Content starts

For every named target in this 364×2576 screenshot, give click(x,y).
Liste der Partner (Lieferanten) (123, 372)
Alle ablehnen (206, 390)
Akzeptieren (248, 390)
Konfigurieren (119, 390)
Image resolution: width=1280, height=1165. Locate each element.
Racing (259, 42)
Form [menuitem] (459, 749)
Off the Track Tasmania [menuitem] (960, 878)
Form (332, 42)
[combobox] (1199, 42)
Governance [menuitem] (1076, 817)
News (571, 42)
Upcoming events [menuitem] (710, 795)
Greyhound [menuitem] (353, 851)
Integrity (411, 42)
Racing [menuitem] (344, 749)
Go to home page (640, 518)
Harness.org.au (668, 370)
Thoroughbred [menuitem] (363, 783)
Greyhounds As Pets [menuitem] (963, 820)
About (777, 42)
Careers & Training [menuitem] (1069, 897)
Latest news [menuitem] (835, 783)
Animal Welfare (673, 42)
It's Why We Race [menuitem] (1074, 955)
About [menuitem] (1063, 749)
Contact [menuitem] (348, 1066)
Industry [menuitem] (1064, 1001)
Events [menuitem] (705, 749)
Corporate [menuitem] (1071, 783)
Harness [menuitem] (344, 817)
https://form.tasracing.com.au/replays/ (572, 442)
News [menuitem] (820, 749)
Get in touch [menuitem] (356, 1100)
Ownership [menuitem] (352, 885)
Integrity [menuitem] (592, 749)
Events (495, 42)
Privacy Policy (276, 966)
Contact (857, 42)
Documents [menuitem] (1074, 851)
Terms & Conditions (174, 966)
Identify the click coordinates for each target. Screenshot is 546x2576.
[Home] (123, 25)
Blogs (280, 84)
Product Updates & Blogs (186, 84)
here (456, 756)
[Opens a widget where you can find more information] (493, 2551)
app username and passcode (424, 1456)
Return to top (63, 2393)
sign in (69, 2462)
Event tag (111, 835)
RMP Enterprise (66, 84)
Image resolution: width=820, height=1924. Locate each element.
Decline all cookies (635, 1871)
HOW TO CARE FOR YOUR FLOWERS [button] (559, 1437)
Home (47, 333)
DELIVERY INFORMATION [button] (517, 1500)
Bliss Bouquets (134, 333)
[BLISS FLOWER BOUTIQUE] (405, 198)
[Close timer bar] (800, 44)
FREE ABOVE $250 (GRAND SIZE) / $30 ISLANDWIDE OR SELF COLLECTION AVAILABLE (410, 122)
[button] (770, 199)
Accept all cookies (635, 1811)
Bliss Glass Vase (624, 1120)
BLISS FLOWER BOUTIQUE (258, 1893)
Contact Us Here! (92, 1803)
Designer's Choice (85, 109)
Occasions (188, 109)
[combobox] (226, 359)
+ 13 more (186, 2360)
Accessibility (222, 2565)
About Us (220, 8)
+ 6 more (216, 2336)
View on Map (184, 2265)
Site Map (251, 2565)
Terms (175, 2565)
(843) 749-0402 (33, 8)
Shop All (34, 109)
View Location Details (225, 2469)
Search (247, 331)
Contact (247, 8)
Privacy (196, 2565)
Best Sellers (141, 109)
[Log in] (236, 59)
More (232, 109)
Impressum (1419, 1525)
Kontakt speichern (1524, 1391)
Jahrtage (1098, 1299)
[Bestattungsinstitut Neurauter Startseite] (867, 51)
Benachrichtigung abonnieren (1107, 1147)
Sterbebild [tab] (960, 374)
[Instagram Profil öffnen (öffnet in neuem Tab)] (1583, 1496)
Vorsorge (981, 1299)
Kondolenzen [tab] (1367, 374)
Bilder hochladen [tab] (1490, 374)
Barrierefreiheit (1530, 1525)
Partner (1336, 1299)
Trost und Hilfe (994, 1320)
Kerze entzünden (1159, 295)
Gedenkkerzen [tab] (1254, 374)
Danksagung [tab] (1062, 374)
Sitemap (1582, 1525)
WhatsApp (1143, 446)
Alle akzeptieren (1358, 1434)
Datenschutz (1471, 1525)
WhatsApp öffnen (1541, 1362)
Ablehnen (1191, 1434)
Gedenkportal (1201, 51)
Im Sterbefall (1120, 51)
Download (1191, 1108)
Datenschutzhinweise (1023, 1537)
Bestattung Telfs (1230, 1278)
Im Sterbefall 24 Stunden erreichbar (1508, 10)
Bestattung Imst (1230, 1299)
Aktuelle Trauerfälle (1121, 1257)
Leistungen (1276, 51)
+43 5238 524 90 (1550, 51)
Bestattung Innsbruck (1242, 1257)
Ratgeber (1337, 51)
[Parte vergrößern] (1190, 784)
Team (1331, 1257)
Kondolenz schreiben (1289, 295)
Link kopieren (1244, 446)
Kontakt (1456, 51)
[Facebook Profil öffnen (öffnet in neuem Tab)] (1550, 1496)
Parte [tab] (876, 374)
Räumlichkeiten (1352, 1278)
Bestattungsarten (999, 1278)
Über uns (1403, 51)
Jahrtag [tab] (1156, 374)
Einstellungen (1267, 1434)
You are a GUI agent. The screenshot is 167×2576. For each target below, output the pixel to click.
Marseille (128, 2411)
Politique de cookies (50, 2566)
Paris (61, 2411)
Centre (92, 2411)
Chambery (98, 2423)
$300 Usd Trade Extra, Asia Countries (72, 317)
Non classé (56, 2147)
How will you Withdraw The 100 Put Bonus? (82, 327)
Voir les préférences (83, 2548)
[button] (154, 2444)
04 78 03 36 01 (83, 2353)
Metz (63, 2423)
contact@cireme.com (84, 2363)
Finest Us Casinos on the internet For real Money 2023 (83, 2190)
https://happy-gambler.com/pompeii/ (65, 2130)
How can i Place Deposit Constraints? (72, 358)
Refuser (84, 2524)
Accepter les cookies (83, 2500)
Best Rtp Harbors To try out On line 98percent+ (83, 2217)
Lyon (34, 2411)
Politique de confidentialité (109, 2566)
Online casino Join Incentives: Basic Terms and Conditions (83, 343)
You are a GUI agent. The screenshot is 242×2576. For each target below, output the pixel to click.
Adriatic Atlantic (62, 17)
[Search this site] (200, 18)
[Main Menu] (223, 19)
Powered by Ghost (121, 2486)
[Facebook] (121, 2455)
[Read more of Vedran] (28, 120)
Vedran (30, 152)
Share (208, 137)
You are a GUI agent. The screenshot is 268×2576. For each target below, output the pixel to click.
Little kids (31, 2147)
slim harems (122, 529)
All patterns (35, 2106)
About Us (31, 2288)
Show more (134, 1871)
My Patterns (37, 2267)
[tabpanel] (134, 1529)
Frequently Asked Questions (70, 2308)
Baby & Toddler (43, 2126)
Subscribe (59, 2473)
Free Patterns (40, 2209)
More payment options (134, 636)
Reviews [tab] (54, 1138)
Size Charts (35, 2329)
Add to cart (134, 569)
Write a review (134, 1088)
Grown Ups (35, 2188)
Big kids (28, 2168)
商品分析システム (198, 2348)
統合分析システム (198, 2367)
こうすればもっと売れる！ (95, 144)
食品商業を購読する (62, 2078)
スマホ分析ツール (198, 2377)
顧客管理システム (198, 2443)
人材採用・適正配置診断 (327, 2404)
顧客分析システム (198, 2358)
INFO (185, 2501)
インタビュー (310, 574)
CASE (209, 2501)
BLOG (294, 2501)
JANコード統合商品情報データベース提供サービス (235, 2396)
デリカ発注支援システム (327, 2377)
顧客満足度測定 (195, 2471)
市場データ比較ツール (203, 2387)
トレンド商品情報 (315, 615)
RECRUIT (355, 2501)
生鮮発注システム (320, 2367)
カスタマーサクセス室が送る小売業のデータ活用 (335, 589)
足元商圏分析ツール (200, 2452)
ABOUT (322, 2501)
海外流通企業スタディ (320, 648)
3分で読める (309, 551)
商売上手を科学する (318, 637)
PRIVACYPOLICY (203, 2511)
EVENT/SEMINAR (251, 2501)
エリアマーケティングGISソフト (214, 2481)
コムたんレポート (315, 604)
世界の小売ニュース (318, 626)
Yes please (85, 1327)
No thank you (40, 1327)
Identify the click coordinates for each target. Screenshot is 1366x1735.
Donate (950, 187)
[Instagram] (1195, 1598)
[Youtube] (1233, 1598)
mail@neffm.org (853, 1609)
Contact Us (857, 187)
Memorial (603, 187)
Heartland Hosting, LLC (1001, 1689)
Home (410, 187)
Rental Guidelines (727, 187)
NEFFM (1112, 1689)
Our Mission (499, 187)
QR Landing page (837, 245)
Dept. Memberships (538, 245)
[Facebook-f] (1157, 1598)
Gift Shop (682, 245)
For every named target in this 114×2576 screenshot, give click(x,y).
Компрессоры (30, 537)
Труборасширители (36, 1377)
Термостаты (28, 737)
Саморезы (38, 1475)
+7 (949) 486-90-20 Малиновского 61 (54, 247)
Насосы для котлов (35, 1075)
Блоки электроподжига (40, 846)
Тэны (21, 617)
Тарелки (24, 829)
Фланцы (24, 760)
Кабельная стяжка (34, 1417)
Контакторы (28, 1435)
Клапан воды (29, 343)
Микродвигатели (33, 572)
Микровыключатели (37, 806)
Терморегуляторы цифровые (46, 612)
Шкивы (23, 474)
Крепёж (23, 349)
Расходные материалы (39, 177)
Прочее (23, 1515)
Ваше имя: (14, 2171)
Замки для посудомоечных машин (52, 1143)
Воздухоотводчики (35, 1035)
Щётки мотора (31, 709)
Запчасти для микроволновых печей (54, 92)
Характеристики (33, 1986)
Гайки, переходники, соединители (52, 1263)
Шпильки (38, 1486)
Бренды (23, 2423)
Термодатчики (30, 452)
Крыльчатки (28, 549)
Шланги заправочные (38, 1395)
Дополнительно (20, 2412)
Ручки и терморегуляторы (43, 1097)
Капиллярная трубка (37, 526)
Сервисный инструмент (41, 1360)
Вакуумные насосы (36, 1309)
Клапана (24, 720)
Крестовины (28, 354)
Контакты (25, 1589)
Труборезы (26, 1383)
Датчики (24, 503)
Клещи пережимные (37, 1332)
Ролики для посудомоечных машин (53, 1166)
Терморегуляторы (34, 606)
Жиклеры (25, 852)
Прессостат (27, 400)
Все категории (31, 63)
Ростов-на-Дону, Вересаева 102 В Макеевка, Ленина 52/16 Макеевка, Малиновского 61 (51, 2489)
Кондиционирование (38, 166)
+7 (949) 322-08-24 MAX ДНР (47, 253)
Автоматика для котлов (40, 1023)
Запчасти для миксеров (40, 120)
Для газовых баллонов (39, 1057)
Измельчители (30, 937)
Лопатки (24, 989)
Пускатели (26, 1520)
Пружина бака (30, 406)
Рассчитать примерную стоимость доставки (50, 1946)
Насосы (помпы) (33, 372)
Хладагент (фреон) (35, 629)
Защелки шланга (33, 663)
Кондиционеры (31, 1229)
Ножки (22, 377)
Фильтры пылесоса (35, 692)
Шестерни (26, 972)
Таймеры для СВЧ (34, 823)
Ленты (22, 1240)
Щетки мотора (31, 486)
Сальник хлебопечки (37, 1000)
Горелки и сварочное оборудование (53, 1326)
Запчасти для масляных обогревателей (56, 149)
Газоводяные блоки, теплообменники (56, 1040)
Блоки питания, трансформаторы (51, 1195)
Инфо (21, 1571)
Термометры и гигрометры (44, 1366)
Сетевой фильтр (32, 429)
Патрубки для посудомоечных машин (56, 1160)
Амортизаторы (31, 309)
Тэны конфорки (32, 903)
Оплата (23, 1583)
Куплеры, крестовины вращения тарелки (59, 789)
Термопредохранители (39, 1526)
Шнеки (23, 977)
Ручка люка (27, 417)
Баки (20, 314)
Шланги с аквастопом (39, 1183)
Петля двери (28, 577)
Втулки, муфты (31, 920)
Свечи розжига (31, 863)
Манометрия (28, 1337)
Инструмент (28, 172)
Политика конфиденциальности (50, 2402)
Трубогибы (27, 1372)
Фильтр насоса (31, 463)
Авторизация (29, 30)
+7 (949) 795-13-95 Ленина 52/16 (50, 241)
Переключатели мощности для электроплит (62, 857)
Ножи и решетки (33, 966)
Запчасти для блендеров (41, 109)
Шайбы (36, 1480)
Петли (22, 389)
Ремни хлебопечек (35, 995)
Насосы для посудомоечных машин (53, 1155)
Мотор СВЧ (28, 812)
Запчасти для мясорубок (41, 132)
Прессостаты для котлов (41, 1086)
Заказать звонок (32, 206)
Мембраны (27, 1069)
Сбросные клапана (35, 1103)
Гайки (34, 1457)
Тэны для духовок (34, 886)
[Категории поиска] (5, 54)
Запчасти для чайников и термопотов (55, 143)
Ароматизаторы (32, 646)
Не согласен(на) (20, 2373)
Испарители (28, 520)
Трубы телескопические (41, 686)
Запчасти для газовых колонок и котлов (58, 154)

Content ends

* WHAT THIS TASK INVOLVES
Beginning with the line containing "View Location Details (225, 2469)" and ending with the line containing "Kondolenzen [tab] (1367, 374)", extract those lines exactly from the listing above, and only those.

* RESPONSE
View Location Details (225, 2469)
Search (247, 331)
Contact (247, 8)
Privacy (196, 2565)
Best Sellers (141, 109)
[Log in] (236, 59)
More (232, 109)
Impressum (1419, 1525)
Kontakt speichern (1524, 1391)
Jahrtage (1098, 1299)
[Bestattungsinstitut Neurauter Startseite] (867, 51)
Benachrichtigung abonnieren (1107, 1147)
Sterbebild [tab] (960, 374)
[Instagram Profil öffnen (öffnet in neuem Tab)] (1583, 1496)
Vorsorge (981, 1299)
Kondolenzen [tab] (1367, 374)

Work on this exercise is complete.